Machine provides a flexible implementation of feature structures with efficient unification, subsumption, and priority union operations. Feature values can be atomic symbols, strings, or variables.
An annotation is a tagged portion of data with its associated metadata. The metadata for an annotation is represented as a feature structure, which is essentially a set of feature-value pairs. Annotations can also be hierarchical; an annotation can contain other annotations. Annotations are normally used on textual data, but Machine can support annotations on any type of data.
Machine contains a regex-like pattern matching engine. Machine is different than most pattern matching engines, which specify patterns that match strings of characters. Instead, Machine can specify patterns that match annotations on data. An annotation describes the metadata for a part of the data. Data can be tagged in any way that is desired. For example, all the words in a document can be tagged with their part of speech. Because Machine works on metadata, instead of the underlying data, it provides a very powerful, flexible pattern matching capability that is difficult to duplicate with normal regular expressions. Machine compiles patterns in to a format that allows for efficient matching (in most cases, linear to the number of annotations on the input).
A pattern in Machine supports many of the features that normal regular expressions support, such as alternation, repetition, Kleene star, optionality, capturing groups, etc. It does not support backtracking. As mentioned earlier, the patterns are not matched against characters, but instead against feature structures, since this is how annotations are represented. Machine does not check for exact matches between feature structures, but uses an operation called unification. Unification is a way of combining two feature structures, but only if they are compatible. Two feature structures are not compatible, if they have contradictory values for the same feature. An annotation matches a feature structure constraint in a pattern if the feature structures can be unified. Machine patterns handle matching of hierarchical annotations by searching for matches in a depth-first manner.

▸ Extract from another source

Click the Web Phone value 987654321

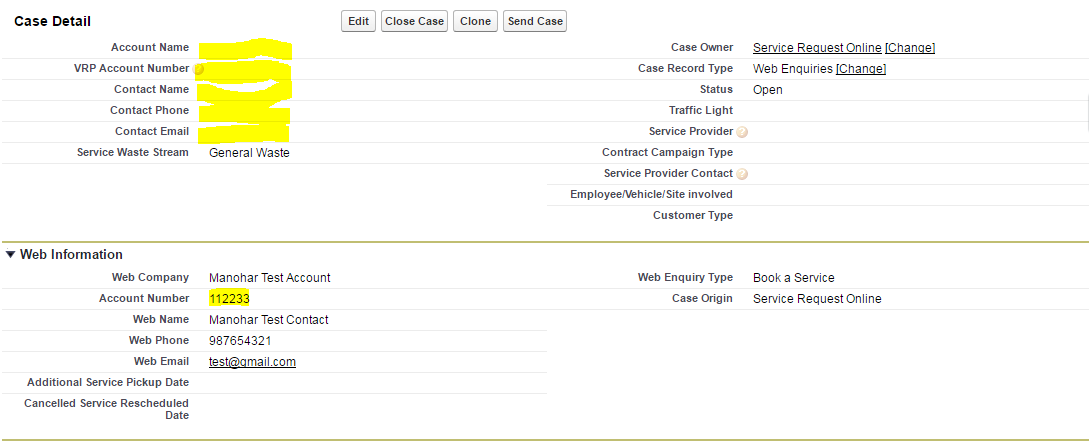(240, 341)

Patterns are represented as finite state automata (FSA). FSAs provide a natural model for the type of regular languages that Machine patterns represent. In addition, FSAs can be determinized so that pattern matching can be performed efficiently.
Machine also provides a rules module, which can be used to specify rules for manipulating annotated data. Pattern rules provide a mechanism for modifying parts of data that match the specified pattern. Rule application behavior is specified as code. Pattern rules can be applied iteratively or simultaneously. Rules can be aggregated using rule batches and rule cascades. Rule batches can be used to apply a set of rules disjunctively. Rule cascades can be used to apply multiple rules in successive order.

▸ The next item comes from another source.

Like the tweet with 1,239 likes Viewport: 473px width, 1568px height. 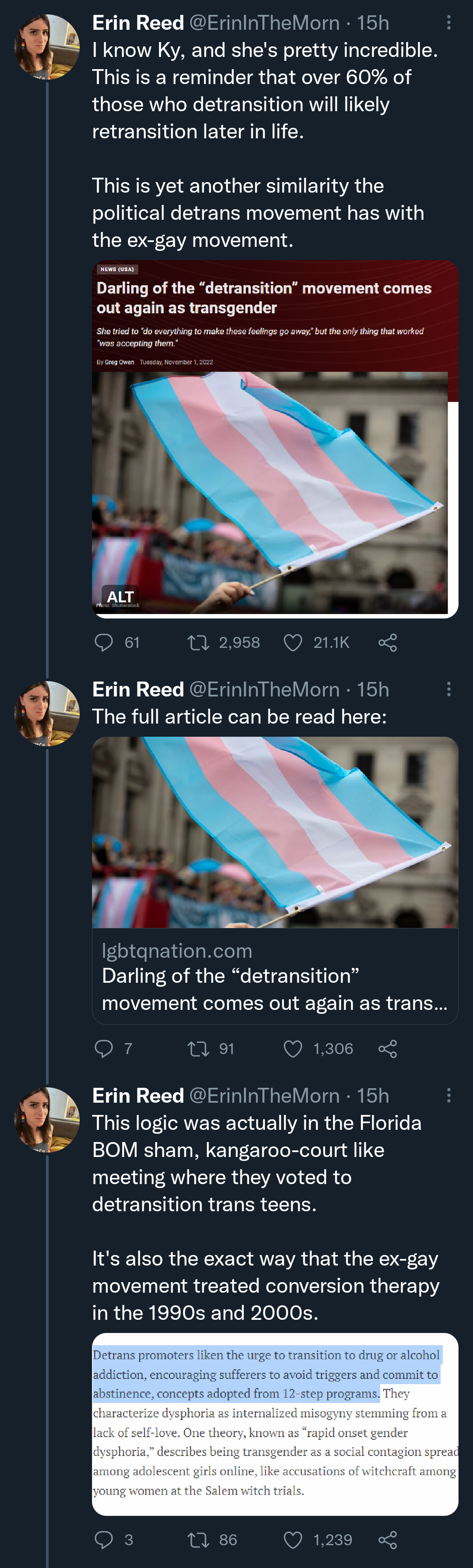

Machine includes various methods for estimating probability distributions from observed data. The current discounting techniques include Witten-Bell, Simple Good-Turing, maximum likelihood, and Lidstone.
Machine includes a generic n-gram model implementation. The n-gram model is smoothed using Modified Kneser-Ney smoothing.
Machine provides implementations of various clustering algorithms. These include density-based algorithms, such as DBSCAN and OPTICS, and hierarchical algorithms, such as UPGMA and Neighbor-joining.
Pairwise sequence alignment is implemented using a dynamic programming approach similar to most common implementations of the Levenshtein distance. It supports substitution, insertion, deletion, expansion, and compression. It also supports the following alignment modes: global, local, half-local, and semi-global.
The implementation of multiple sequence alignment is based on the CLUSTAL W algorithm.
Machine provides an unsupervised stemming algorithm specifically designed for resource-poor languages. The stemmer is trained using a list of words either derived from a corpus or a lexicon. The algorithm can also be used to identify possible affixes. It is based on the unsupervised stemming algorithm proposed in Harald Hammarström's doctoral dissertation.